I’ll be at an IFTF meeting today where they too are talking about Health2.0 but in the much wider context of a shift in bio-citizenry. Hey, they’ve got way high fallotin’ since my days there as a grunge health care consultant in the 1990s. Of course if I didn’t plug the Health2.0–User Generated Healthcare conference in this post, you’d be disappointed, right?
But one interesting nugget arrived in my email courtesy of Today in E-Health Business. Comscore thinks that the “newbies” in the consumer health space are growing—look especially at Healthline’s increases.

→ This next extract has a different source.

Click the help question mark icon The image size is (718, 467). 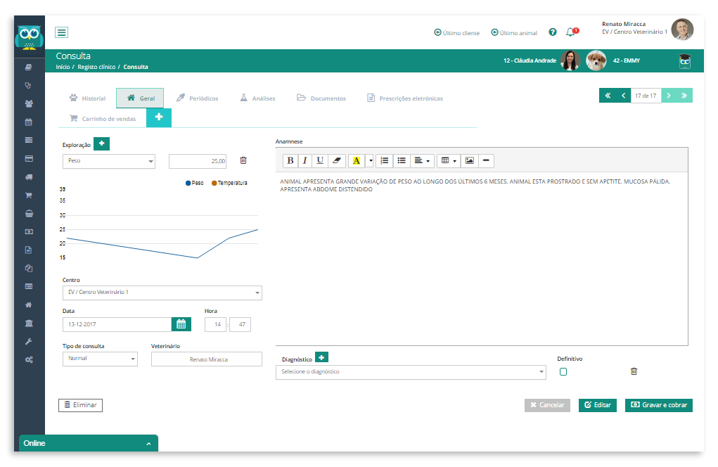pos(553,32)
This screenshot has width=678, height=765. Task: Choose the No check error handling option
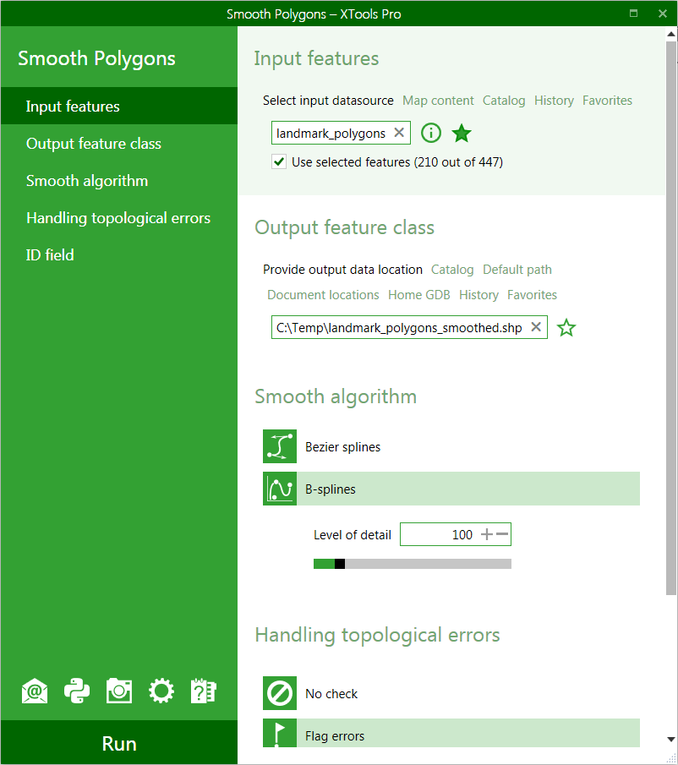[x=451, y=693]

More consumers are turning to the Internet to learn about various health issues, with some smaller Web sites gaining traction in the booming online health information category, says a new study by comScore, Inc., a company that measures Web usage. During the first quarter of 2007, an average of 55.3 million monthly U.S. visitors accessed online health information resources, according to the study released May 21. This figure represents 31% of the total U.S. Internet audience, an increase of 12% from the same period last year, it adds. WebMD Health led the online health information category with an average of 17.1 million unique visitors per month in the first quarter (up 25% from the year-ago period), followed by NIH.gov with 9.8 million visitors (up 8%), MSN Health with 8.1 million visitors (up 1%), and Yahoo! Health with 6.7 million visitors (up 83%). Several smaller players also have grown significantly in the category, the study finds. For example, Healthline.com attracted an average of 2.7 million visitors in the first quarter, up 269% from the same period last year, while QualityHealth.com jumped 114% to 2.6 million visitors in the quarter, compared with the same period a year ago, according to comScore. Meanwhile, recent market entrant RevolutionHealth.com has seen its traffic more than double from 239,000 visitors in January to 486,000 visitors in March. “While the larger and more established health portals are continuing to grow, the category is being shaken up by a few upstarts,” says Carolina Petrini, vice president of pharmaceutical solutions at comScore.